Guest Editorial: Spinning the truth on Leucadia’s Rockport SNG plant in Indiana by Kerwin Olson, CAC

Posted by Laura Arnold  /   February 18, 2013  /   Posted in Uncategorized  /   No Comments

Dear IndianaDG Readers:

Please find below a Guest Editorial from Kerwin Olson with Citizens Action coalition about the Indiana Gasification LLC project in Rockport. SB 510 which would remedy the problems with this proposed project is scheduled for a vote in the Senate Utilities Committee on Thursday morning. The most recent video for Indiana Lawmakers also addresses this subject.

FYI, Indiana Lawmakers can now be viewed online: http://www.wfyi.org/indianalawmakers.asp

Laura Ann Arnold

http://www.citact.org/blog/spinning-leucadia

Spinning the truth on Leucadia's Rockport SNG plant

Sun, 02/17/2013 - 14:14

 

by Kerwin Olson

The Indiana Senate Committee on Utilities is prepared to take a vote this week on SB510, the legislation intended to protect captive Hoosier gas ratepayers from the shenanigans of a Park Avenue hedge fund.  So this seemed like an ideal time to discuss some talking points that the folks at Indiana Gasification and Leucadia keep using when promoting the illusory benefits of the proposed Rockport SNG facility, which remains to this day nothing more than a power point presentation.

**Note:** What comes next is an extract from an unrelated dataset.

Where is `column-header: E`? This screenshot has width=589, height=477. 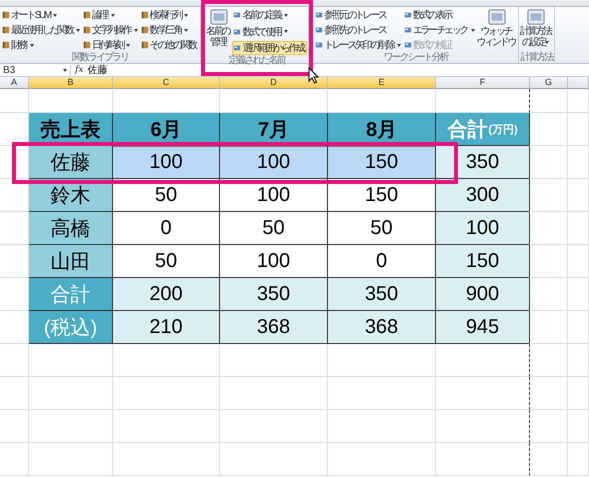 column-header: E is located at coordinates (382, 83).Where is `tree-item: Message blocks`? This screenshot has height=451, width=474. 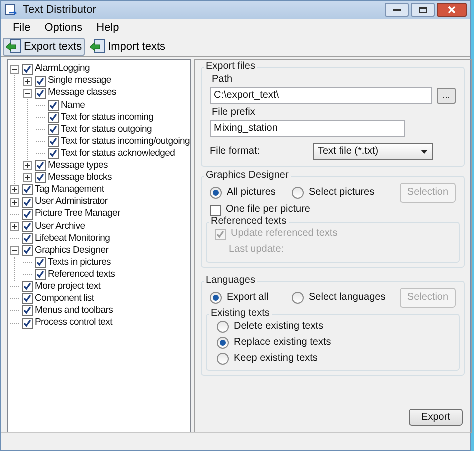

The first is the idea that somehow this investment will diversify Indiana's energy portfolio. George Orwell would be jealous were he alive to enjoy such crafty penmanship. Only in Indiana would we label the building of new coal-fired power plants as diversification. Not only did Duke Energy succeed in the diversification spin to gain support for their fiasco in Edwardsport, now apparently it's Leucadia's turn to paint the mining, transporting and burning of dirty Indiana coal as something new.  As we've learned throughout the Edwardsport debacle. the only thing new about these synthetic science projects are the exorbitant price tags.

And what's this about a 30 year no-look contract being a great deal because if ratepayers lose on 17% of their bill that's somehow a win because 83% of the bill was low?  I've heard it suggested that overage could amount to upwards of $28/month, so tell that to the senior citizen or disabled veteran on a fixed income making tough and often inhumane choices every day about how to spend each precious dollar and ask them if they feel like they've won when they send that money to Leucadia instead of putting food on the table.  That $28/mo means an awful lot to the single mom working a second job so she can afford day care in order to work the first one.  Statements such as that show just how out of touch the bankers on Wall Street are with real life on Main Street, and is the same line of thinking that led our nation to the brink of financial ruin.

Let's not lose sight of who we're talking about here: ratepayers held captive by State-Franchised monopolies. That's why Indiana Code 8-1-2-42 exists: to protect consumers who have no choice about where to get service from being gouged by a monopoly.  Specifically that law states that the monopoly gas utility cannot charge ratepayers for their gas unless "the gas utility has made every reasonable effort to acquire long term gas supplies so as to provide gas to its retail customers at the lowest gas cost reasonably possible;"  However, thanks to HB1722 in 2007, the Rockport SNG project is exempt from that provision, exposing the 1.7 million Hoosier gas ratepayers to the enormous risk of excessive and unreasonable charges.

Additionally, that law was written in 2007 when the plan was to have the Indiana utilities sign the 30 year no-look back contract with Leucadia, not the State of Indiana.  Understanding that, a complete review of the 2007 legislation could lead one to believe that the exemption from the least cost provision in State law was designed to protect the Indiana monopoly utilities from Leucadia, not to give the Park Avenue hedge fund an end around State law.

Clearly, State lawmakers recognized the inherent risk to the financial solvency of the Indiana utilities and insured them against that danger.  Don't Hoosier consumers deserve the same protection in 2013 that the monopoly utilities received in 2007?